Source data
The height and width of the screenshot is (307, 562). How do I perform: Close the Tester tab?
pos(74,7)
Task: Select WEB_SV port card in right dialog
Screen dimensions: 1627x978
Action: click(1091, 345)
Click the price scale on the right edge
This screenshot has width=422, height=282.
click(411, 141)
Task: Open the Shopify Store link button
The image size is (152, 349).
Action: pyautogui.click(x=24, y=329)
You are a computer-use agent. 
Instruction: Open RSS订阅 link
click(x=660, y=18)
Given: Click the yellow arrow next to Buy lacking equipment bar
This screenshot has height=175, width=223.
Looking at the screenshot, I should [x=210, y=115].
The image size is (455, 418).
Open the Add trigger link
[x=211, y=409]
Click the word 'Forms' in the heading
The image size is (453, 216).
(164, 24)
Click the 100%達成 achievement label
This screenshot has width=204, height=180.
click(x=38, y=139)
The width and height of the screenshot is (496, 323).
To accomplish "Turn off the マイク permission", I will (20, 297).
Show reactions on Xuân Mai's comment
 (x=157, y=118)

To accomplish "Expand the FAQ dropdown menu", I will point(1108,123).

* * *

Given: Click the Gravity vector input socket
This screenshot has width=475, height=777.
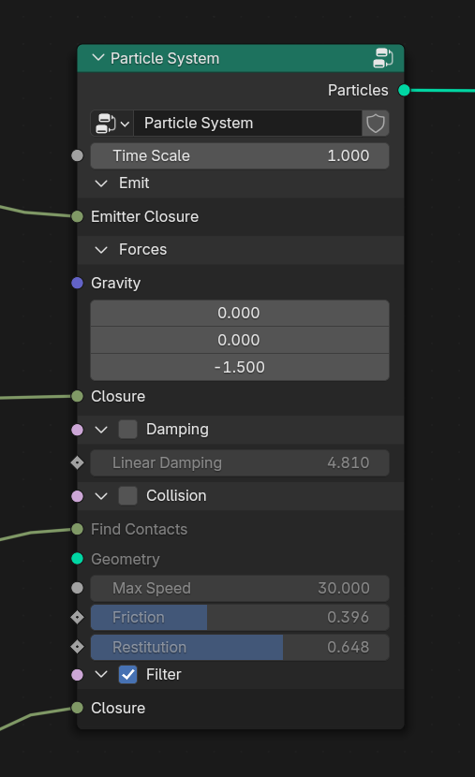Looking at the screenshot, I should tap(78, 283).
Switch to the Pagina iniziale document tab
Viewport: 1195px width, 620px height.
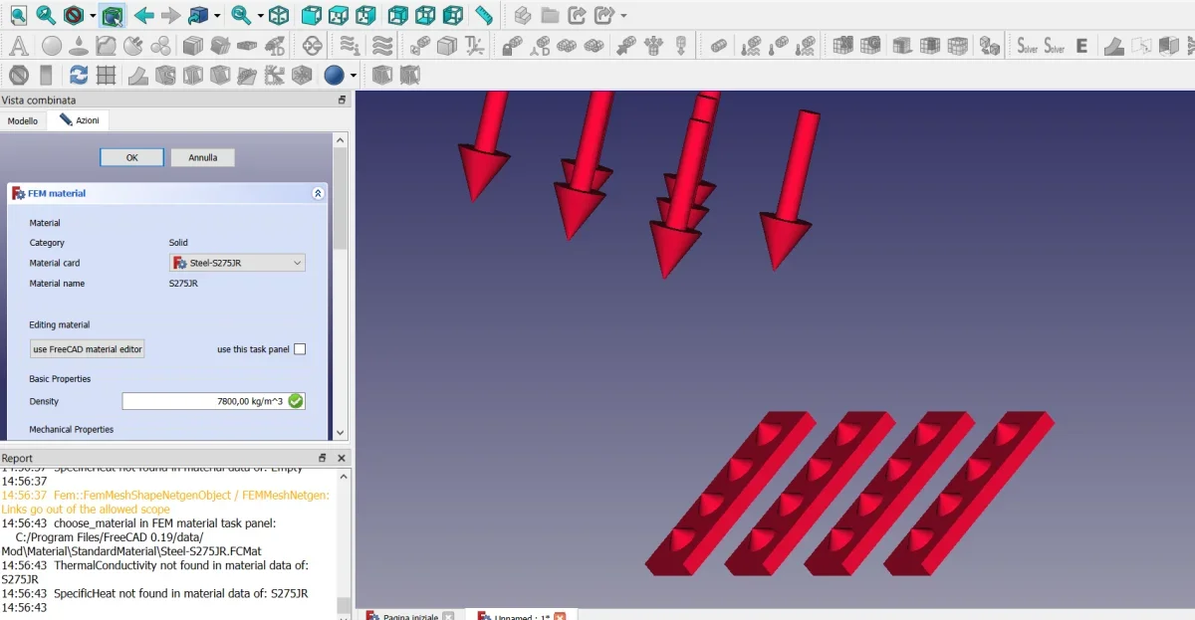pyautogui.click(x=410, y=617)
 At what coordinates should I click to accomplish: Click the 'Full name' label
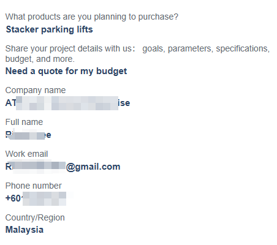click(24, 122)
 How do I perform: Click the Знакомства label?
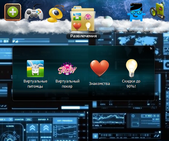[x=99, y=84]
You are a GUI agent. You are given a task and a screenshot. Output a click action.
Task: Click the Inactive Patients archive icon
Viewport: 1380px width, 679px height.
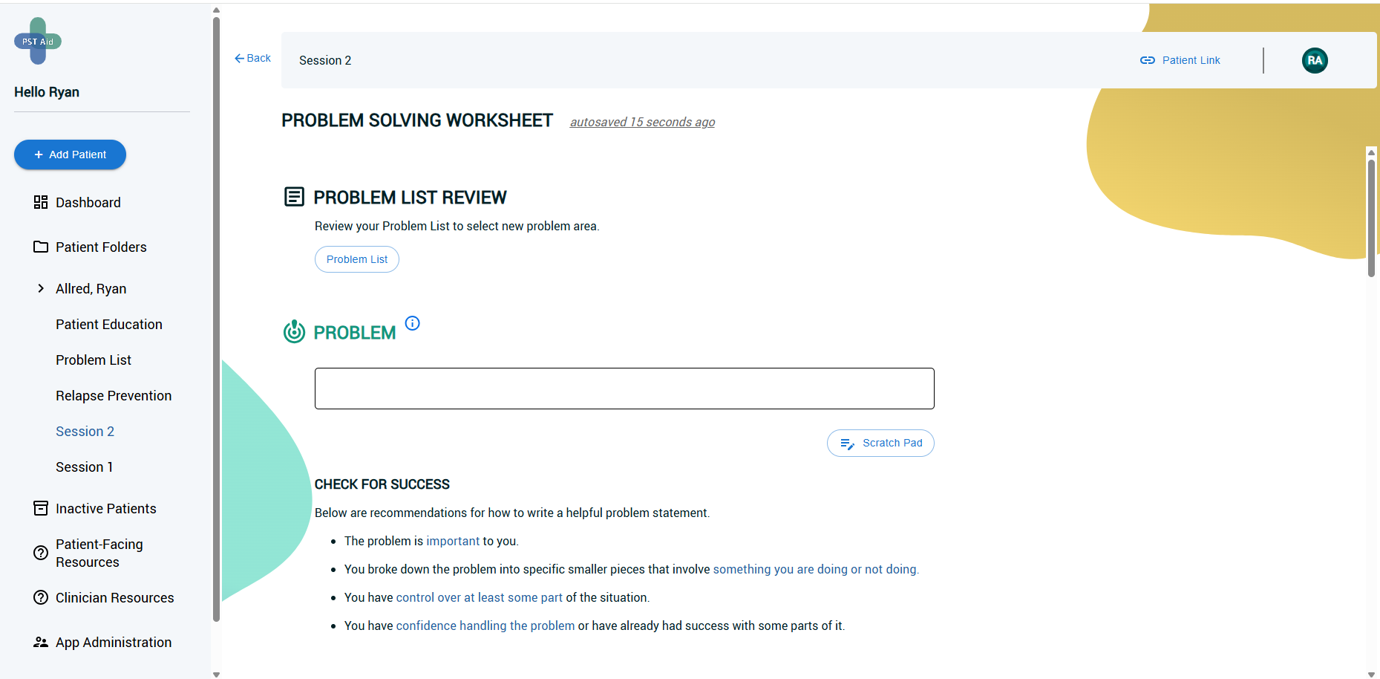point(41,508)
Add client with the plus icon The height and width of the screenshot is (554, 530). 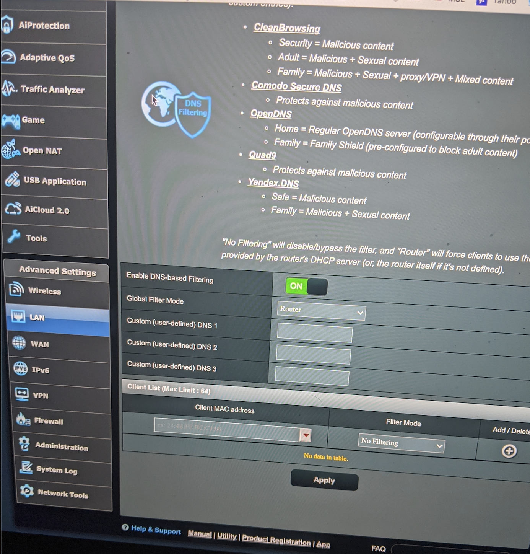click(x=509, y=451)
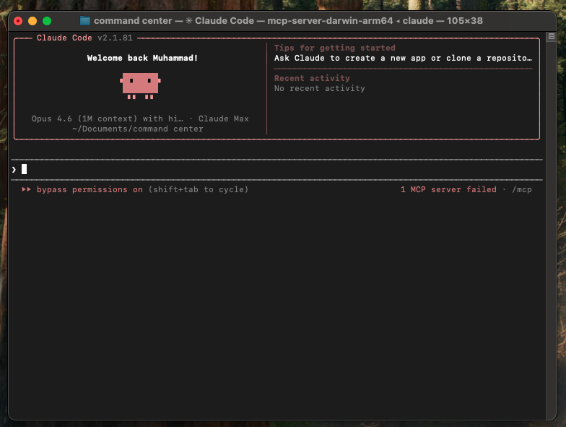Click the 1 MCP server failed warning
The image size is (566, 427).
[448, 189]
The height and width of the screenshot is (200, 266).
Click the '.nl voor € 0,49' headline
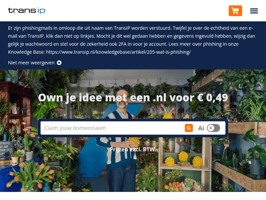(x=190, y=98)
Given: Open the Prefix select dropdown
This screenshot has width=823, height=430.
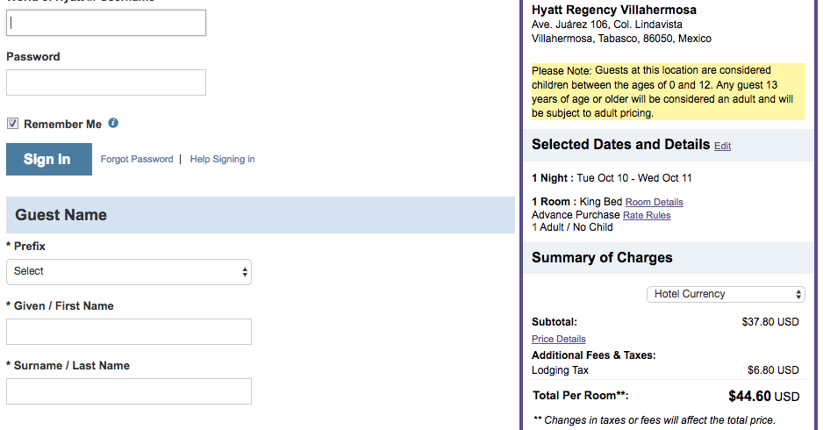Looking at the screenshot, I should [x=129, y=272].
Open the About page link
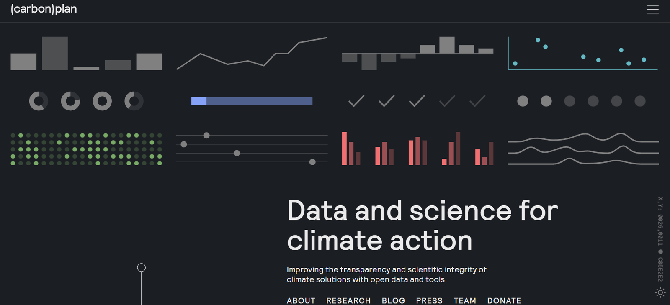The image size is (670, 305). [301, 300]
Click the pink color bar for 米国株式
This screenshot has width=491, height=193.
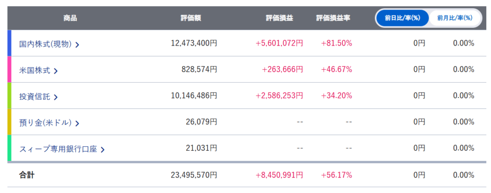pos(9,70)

...

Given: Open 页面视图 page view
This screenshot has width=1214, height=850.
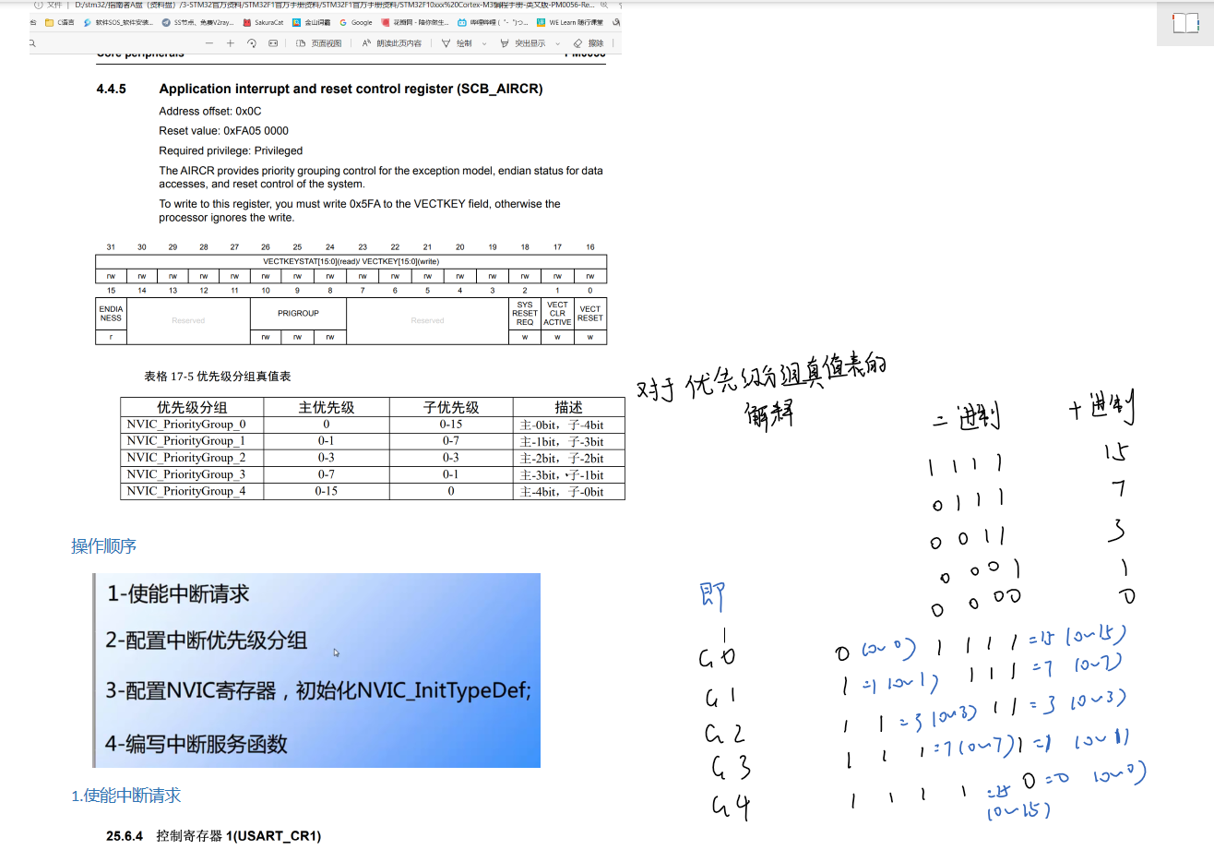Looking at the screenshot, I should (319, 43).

Problem statement
Show all lines in the entries above where the string "dropdown" appears.

Response area
To accomplish "Expand the FAQ dropdown menu", I will point(1108,123).
Given: Open the Prefix select dropdown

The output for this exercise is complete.